:: TASK GOAL ::
Nothing less than an exact copy of all the records is required.

:: Items listed in a dataset ::
* * *

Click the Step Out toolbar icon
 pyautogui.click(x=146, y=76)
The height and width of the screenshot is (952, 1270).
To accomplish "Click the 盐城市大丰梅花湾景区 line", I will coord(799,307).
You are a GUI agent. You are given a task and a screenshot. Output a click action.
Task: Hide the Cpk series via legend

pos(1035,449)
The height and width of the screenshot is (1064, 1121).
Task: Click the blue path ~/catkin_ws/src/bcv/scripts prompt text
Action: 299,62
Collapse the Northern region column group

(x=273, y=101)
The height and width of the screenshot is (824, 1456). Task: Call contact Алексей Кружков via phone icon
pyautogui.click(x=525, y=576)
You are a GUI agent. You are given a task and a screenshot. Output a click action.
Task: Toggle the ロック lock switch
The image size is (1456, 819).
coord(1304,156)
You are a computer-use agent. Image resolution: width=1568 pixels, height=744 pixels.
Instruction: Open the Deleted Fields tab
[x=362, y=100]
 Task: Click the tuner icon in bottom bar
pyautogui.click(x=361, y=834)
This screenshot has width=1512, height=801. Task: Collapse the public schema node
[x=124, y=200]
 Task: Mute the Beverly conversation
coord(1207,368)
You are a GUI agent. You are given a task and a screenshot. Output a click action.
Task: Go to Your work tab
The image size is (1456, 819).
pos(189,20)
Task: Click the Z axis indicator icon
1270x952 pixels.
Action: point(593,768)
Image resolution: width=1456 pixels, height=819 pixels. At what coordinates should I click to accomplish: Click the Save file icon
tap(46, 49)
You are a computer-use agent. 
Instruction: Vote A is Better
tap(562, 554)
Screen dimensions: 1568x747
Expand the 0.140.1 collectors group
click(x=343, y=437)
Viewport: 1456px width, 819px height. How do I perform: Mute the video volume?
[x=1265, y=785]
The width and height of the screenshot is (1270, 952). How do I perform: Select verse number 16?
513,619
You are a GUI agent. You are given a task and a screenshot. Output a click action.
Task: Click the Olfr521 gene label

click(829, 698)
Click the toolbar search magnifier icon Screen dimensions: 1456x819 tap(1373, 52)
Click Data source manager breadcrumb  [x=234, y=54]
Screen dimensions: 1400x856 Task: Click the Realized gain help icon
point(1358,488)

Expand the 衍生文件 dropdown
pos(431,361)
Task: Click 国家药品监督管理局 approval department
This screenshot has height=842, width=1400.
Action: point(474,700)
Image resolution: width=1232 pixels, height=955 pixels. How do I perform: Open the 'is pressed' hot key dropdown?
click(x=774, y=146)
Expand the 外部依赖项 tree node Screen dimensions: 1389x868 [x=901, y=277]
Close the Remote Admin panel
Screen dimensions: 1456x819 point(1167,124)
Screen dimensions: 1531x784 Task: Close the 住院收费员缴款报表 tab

* * *

:: YOUR RESPONSE ::
Click the Step Out toolbar icon
 pyautogui.click(x=146, y=76)
The height and width of the screenshot is (952, 1270).
To accomplish "Click the 盐城市大丰梅花湾景区 line", I will coord(799,307).
You are a GUI agent. You are given a task and a screenshot. Output a click action.
Task: Hide the Cpk series via legend

pos(1035,449)
The height and width of the screenshot is (1064, 1121).
Task: Click the blue path ~/catkin_ws/src/bcv/scripts prompt text
Action: 299,62
Collapse the Northern region column group

(x=273, y=101)
The height and width of the screenshot is (824, 1456). Task: Call contact Алексей Кружков via phone icon
pyautogui.click(x=525, y=576)
You are a GUI agent. You are given a task and a screenshot. Output a click action.
Task: Toggle the ロック lock switch
The image size is (1456, 819).
coord(1304,156)
You are a computer-use agent. Image resolution: width=1568 pixels, height=744 pixels.
Instruction: Open the Deleted Fields tab
[x=362, y=100]
 Task: Click the tuner icon in bottom bar
pyautogui.click(x=361, y=834)
This screenshot has width=1512, height=801. Task: Collapse the public schema node
[x=124, y=200]
 Task: Mute the Beverly conversation
coord(1207,368)
You are a GUI agent. You are given a task and a screenshot. Output a click action.
Task: Go to Your work tab
The image size is (1456, 819).
pos(189,20)
Task: Click the Z axis indicator icon
1270x952 pixels.
Action: point(593,768)
Image resolution: width=1456 pixels, height=819 pixels. At what coordinates should I click to accomplish: Click the Save file icon
tap(46, 49)
You are a computer-use agent. 
Instruction: Vote A is Better
tap(562, 554)
Screen dimensions: 1568x747
Expand the 0.140.1 collectors group
click(x=343, y=437)
Viewport: 1456px width, 819px height. How do I perform: Mute the video volume?
[x=1265, y=785]
The width and height of the screenshot is (1270, 952). How do I perform: Select verse number 16?
513,619
You are a GUI agent. You are given a task and a screenshot. Output a click action.
Task: Click the Olfr521 gene label

click(829, 698)
Click the toolbar search magnifier icon Screen dimensions: 1456x819 tap(1373, 52)
Click Data source manager breadcrumb  [x=234, y=54]
Screen dimensions: 1400x856 Task: Click the Realized gain help icon
point(1358,488)

Expand the 衍生文件 dropdown
pos(431,361)
Task: Click 国家药品监督管理局 approval department
This screenshot has height=842, width=1400.
Action: point(474,700)
Image resolution: width=1232 pixels, height=955 pixels. How do I perform: Open the 'is pressed' hot key dropdown?
click(x=774, y=146)
Expand the 外部依赖项 tree node Screen dimensions: 1389x868 [x=901, y=277]
Close the Remote Admin panel
Screen dimensions: 1456x819 point(1167,124)
Screen dimensions: 1531x784 Task: Close the 住院收费员缴款报表 tab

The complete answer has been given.